The final cautionary note can be found in the case’s only footnote, where the Court indicated without even being asked that Plaintiff’s case had “a strong proximate causation problem.” Indeed, Plaintiff had suffered diabetic-related foot injuries before and after this alleged incident, and had been using the product without incident for years before suffering these particular injuries. Plaintiff’s doctor also testified that he could not testify that, to a reasonable degree of medical certainty, that the complained-of injuries were caused by the rub cream at all.

Massachusetts: Summary Judgment For Manufacturer due to Plaintiff’s Lack of Causation

Recently, the United States District Court for the District of Massachusetts granted summary judgment in favor of a manufacturer of an injection molding machine on plaintiff’s claim that it was defectively manufactured, for lack of causation evidence. Brown v. Husky Injection Molding Sys., Inc., — F.Supp.2d —, No. 08-11840-RGS, 2010 WL 4638761 (D. Mass. Nov. 17, 2010). This case is interesting for the Court’s analysis of a manufacturing defect claim regarding a product that was manufactured and installed in the 1970s.

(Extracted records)
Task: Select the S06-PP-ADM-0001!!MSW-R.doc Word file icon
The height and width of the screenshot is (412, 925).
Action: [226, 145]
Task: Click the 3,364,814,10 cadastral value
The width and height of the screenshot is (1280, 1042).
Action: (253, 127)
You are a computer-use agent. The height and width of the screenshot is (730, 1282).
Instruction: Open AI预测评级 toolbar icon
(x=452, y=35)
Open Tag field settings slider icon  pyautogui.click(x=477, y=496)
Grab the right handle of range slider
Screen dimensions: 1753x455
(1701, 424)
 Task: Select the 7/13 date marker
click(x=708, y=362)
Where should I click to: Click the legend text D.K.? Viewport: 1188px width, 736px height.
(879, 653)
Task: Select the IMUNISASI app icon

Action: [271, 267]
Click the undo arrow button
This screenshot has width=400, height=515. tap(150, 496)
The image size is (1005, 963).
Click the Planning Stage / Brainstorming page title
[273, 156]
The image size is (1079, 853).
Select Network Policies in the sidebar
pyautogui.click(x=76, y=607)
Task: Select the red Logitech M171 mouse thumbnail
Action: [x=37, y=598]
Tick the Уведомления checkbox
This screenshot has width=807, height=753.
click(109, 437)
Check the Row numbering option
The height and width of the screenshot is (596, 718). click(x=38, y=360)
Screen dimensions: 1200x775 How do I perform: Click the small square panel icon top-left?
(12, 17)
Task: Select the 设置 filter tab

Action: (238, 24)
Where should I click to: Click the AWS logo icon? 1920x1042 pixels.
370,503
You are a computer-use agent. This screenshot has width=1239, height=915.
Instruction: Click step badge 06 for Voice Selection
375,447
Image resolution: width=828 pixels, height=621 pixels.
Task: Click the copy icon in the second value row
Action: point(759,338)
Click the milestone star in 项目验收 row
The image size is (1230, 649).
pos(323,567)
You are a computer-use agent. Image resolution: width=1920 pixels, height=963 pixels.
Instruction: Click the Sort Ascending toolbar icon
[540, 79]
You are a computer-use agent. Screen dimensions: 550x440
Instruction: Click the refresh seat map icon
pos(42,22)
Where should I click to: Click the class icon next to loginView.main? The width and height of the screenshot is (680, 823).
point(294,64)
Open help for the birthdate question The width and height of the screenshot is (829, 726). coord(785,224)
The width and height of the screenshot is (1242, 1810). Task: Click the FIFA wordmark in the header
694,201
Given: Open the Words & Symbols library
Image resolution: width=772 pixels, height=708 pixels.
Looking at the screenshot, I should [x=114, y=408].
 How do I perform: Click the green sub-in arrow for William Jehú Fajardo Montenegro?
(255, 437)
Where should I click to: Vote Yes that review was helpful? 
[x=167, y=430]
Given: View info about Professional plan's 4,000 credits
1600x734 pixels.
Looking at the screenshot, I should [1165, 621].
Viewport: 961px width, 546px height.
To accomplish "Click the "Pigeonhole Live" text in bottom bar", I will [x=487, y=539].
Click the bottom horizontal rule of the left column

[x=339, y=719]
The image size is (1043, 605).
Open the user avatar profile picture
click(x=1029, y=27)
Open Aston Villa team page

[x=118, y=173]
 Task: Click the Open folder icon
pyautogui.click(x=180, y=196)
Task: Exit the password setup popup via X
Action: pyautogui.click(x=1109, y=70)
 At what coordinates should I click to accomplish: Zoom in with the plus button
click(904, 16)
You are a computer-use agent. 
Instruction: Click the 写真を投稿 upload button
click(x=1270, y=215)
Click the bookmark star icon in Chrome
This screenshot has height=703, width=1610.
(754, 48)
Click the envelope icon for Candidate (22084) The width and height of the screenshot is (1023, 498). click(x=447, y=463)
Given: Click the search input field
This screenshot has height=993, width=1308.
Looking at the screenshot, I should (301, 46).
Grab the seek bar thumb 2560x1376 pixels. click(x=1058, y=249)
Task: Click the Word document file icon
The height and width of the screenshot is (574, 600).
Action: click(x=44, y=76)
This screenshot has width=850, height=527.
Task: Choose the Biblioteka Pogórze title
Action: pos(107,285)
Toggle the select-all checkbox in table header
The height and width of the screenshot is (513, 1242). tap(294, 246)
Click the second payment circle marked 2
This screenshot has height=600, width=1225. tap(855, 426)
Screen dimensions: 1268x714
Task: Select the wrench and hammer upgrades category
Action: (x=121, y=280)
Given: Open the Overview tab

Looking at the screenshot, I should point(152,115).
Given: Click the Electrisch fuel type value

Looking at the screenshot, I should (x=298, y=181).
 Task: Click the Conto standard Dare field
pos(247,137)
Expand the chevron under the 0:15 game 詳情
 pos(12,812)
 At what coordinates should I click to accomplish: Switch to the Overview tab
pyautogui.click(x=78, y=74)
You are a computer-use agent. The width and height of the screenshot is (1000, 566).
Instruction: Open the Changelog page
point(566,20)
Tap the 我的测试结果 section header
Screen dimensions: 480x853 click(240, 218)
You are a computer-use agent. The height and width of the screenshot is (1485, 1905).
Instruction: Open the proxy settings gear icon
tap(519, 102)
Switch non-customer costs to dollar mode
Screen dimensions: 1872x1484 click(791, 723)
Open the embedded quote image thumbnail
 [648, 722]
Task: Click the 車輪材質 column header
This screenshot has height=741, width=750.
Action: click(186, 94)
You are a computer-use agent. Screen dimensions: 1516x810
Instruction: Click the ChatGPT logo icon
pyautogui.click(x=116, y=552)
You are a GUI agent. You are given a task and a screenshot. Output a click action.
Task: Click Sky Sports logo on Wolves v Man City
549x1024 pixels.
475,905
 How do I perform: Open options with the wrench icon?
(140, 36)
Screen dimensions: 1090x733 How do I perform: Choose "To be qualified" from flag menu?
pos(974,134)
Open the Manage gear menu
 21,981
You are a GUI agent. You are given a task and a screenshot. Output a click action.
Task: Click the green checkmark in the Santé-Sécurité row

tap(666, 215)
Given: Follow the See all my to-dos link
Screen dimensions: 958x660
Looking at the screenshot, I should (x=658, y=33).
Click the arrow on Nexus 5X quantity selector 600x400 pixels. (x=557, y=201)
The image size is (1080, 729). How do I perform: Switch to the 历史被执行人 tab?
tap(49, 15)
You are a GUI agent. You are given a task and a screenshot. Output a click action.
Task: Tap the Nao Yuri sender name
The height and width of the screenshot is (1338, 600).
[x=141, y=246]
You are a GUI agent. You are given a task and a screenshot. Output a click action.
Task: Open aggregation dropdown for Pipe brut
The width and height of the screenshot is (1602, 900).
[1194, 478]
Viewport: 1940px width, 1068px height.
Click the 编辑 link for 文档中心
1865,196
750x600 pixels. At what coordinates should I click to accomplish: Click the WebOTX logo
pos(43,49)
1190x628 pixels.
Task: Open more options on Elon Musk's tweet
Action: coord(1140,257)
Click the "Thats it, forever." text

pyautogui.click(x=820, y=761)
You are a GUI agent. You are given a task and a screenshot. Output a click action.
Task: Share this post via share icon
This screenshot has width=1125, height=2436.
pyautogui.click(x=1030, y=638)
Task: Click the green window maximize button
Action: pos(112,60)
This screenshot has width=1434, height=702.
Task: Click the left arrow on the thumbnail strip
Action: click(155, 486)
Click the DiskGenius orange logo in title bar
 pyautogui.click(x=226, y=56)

▶ _Problem details_: From the excerpt on court rulings above, output the passage word for word, starting at "Recently, the United" and stopping after "in the 1970s.".

▶ _Task answer_:
Recently, the United States District Court for the District of Massachusetts granted summary judgment in favor of a manufacturer of an injection molding machine on plaintiff’s claim that it was defectively manufactured, for lack of causation evidence. Brown v. Husky Injection Molding Sys., Inc., — F.Supp.2d —, No. 08-11840-RGS, 2010 WL 4638761 (D. Mass. Nov. 17, 2010). This case is interesting for the Court’s analysis of a manufacturing defect claim regarding a product that was manufactured and installed in the 1970s.